何が自分なのかもろくにわからないものだから、自己責任など求められない。
そういうミジメったらしい連中と違って、においだけで相手の善意・悪意を直観することができる不思議で立派な生物は犬である。
犬から部族主義の壁を越えた他者との協調を学ばなければ、ホモ・サピエンスはネアンデタール人に勝てなかったとも言われる。
理想動物である犬の訪れのなかった昔、このファンタジー世界の人類がどのようにして社会を形成したのか?

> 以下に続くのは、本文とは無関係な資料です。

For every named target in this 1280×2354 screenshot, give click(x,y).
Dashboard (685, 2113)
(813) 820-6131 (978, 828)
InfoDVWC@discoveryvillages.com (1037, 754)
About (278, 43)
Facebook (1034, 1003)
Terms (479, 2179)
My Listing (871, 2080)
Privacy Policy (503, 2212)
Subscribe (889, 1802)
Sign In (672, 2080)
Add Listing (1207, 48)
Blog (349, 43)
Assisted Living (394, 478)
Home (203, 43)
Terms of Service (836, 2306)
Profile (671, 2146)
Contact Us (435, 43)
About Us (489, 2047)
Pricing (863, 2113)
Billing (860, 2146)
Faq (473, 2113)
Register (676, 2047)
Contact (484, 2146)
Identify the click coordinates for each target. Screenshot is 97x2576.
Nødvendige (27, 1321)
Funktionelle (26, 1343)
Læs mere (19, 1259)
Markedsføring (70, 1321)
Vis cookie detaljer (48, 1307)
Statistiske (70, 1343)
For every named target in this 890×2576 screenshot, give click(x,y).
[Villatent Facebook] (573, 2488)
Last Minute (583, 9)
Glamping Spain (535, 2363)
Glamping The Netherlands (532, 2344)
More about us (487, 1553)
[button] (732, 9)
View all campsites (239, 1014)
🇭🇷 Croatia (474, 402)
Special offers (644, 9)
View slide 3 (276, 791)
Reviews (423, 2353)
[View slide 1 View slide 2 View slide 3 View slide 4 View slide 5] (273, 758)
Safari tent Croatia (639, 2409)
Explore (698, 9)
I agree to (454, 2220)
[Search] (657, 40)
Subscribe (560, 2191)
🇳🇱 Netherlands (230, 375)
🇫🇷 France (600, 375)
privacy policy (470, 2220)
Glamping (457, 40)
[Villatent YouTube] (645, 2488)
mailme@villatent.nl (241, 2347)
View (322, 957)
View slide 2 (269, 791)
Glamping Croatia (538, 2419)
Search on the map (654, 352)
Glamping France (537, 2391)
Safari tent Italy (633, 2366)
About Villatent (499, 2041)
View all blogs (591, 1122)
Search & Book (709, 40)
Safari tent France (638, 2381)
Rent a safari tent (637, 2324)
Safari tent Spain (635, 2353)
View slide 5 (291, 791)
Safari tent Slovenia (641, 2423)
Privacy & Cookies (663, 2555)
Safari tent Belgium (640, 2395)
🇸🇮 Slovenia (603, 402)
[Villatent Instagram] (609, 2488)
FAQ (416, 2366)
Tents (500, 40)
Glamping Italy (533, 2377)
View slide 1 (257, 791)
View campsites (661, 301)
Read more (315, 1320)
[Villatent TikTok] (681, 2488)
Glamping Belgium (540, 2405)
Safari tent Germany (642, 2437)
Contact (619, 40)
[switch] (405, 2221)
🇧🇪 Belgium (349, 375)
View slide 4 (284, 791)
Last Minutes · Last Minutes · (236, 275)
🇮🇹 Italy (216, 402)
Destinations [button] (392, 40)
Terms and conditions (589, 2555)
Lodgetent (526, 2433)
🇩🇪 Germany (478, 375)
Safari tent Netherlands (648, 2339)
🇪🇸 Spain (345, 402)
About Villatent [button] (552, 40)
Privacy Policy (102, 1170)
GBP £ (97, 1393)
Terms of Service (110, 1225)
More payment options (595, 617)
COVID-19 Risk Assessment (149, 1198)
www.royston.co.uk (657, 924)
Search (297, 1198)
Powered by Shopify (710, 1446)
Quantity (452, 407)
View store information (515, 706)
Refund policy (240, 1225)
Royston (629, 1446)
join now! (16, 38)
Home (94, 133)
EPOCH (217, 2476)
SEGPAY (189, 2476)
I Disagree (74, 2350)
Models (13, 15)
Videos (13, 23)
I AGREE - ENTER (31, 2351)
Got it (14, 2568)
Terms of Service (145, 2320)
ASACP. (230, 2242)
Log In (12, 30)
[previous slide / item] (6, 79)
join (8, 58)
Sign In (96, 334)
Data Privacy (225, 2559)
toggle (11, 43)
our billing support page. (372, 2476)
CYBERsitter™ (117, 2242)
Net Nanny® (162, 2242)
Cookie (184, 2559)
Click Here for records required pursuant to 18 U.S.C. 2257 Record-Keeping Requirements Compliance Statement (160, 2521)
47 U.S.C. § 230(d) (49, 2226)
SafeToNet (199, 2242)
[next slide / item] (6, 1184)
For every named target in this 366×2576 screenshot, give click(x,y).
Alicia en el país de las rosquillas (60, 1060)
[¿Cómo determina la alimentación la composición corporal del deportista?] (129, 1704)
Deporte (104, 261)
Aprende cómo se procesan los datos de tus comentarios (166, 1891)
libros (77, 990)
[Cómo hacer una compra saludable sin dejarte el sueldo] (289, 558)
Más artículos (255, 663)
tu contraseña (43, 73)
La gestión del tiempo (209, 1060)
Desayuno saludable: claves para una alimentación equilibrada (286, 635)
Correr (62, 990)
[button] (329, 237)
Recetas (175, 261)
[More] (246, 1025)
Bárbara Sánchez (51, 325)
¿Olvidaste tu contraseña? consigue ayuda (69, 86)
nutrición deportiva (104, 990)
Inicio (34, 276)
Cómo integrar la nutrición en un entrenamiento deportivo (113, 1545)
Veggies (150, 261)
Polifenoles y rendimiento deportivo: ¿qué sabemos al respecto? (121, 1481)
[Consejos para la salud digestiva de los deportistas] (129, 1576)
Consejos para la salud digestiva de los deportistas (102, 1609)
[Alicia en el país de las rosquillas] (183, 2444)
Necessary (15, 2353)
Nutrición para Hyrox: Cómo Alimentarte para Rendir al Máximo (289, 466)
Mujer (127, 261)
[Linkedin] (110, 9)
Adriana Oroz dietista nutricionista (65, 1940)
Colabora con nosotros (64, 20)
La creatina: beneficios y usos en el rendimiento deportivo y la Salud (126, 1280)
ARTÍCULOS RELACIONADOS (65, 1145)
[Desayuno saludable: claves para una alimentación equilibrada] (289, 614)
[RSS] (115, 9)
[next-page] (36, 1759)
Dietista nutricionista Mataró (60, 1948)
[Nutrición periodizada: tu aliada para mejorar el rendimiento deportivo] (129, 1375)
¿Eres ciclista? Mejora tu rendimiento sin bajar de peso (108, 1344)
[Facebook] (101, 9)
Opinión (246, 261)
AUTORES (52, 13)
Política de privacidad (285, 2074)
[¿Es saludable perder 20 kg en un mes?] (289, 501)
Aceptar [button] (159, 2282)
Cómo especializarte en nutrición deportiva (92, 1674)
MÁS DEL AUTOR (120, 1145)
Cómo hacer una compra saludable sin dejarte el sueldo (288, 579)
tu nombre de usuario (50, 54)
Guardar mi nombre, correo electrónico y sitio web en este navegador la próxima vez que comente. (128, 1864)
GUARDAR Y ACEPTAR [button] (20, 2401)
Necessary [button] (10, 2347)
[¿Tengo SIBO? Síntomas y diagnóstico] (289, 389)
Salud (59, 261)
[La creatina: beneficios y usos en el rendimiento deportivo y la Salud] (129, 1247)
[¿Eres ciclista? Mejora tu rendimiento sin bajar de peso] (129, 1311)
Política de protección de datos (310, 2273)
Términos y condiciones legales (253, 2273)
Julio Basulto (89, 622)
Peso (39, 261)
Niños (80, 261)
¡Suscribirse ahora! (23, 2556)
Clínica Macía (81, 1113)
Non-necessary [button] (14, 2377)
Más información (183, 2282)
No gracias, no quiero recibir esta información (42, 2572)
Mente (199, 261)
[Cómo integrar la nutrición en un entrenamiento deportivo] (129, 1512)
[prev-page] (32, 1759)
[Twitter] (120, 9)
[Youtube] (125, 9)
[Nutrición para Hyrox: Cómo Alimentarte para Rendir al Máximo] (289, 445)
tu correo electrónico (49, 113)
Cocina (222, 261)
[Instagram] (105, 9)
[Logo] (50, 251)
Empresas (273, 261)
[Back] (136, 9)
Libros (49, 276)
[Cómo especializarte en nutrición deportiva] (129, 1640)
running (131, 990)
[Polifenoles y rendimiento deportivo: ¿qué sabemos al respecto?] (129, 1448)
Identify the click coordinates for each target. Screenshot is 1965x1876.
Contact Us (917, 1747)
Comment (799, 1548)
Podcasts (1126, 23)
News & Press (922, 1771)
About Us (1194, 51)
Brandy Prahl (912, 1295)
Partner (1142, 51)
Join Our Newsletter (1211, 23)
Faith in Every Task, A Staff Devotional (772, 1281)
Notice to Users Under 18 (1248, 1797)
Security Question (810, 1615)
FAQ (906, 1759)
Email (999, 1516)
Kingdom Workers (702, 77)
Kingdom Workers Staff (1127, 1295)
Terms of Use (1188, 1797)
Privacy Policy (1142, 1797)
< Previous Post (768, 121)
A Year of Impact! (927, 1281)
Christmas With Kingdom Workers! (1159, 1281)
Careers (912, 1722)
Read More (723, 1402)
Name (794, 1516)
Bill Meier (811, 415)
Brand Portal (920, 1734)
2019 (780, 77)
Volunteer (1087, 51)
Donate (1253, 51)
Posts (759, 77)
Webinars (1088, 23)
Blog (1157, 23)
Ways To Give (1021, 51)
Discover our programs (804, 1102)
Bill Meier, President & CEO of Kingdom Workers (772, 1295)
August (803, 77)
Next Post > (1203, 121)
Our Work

そこはファンタジー世界らしく【転生者】の存在によって説明をつけるしかあるまい。
細かいツッコミをしたい者は、専門家の書いた社会科学SFでも読んでいればよろしい。
この世界の南の地には広大な樹海が広がっていて、その樹海には多くの【モンスター】がいた。
その正体のほぼ全てが、遺伝子上に人間と変わらないヒトである。
文明の祝福を受けなければ、ヒトは遺伝子尊重の部族主義にこりかたまり、他の部族にとって怪物としか思えない存在に成り果てる例は古今東西に多い。
閑話休題。
念のため言い添えておきたいが、遺伝子中心の現代型人権の主張を無条件にレイシズムの温床になりうると一方的に非難するほど、執筆補助AIは軽率ではない。
遺伝子中心の人権論は、確実に部族主義・レイシズムの温床となりうるが、遺伝子を人権の基準にすることは少なくとも自分の血脈を物理的に残すことの重要性を強調する。
話を元に戻そう♪
残念ながら【モンスター】としか思えないヒトも南の土地でわりと多く存在し、金品や旅客の護送を請け負う鏢局のような冒険者ギルドが生まれた。
そういう冒険者ギルドに、ゼニハーの父親はて身を投じたのだ。
ゼニハーの父親の名前は、ユメガ・アルディという。
騎士の次男に生まれて継ぐ家もなし。
ユメガも冒険者として旅をして回るようになった。
9612企画の設定する世の中では、犬ギライの連中は徹底的に弾圧することが推奨されている。
その一方、犬は絶対優遇するというのが世界の方針であった。
犬といったん仲良くなることができた人たちは、犬のそばにいて、おこぼれをもらうことができた。
犬好き・・・エライ。
犬ギライ・・・敗北死させていいから自己批判援助してやれ。
わかりやすい絶対の法則がある。
この世界は立派な犬たちにとって天国として設計されており、約五千匹限定で世界に送られた幻獣である犬と親しくなれば、いつでもだれでも人生の一発逆転が可能とされていた。
身分制社会であるが、とにかく聖犬使になれたら、身分も財産もウハウハ。
┅┅聖犬使になっちまえば、こっちのものよ!
金はないけど夢はあるといったユメガ・アルディがは危険を承知で冒険者になって犬との出会いを求めて各地を遍歴した。
そして、行方不明になったのである。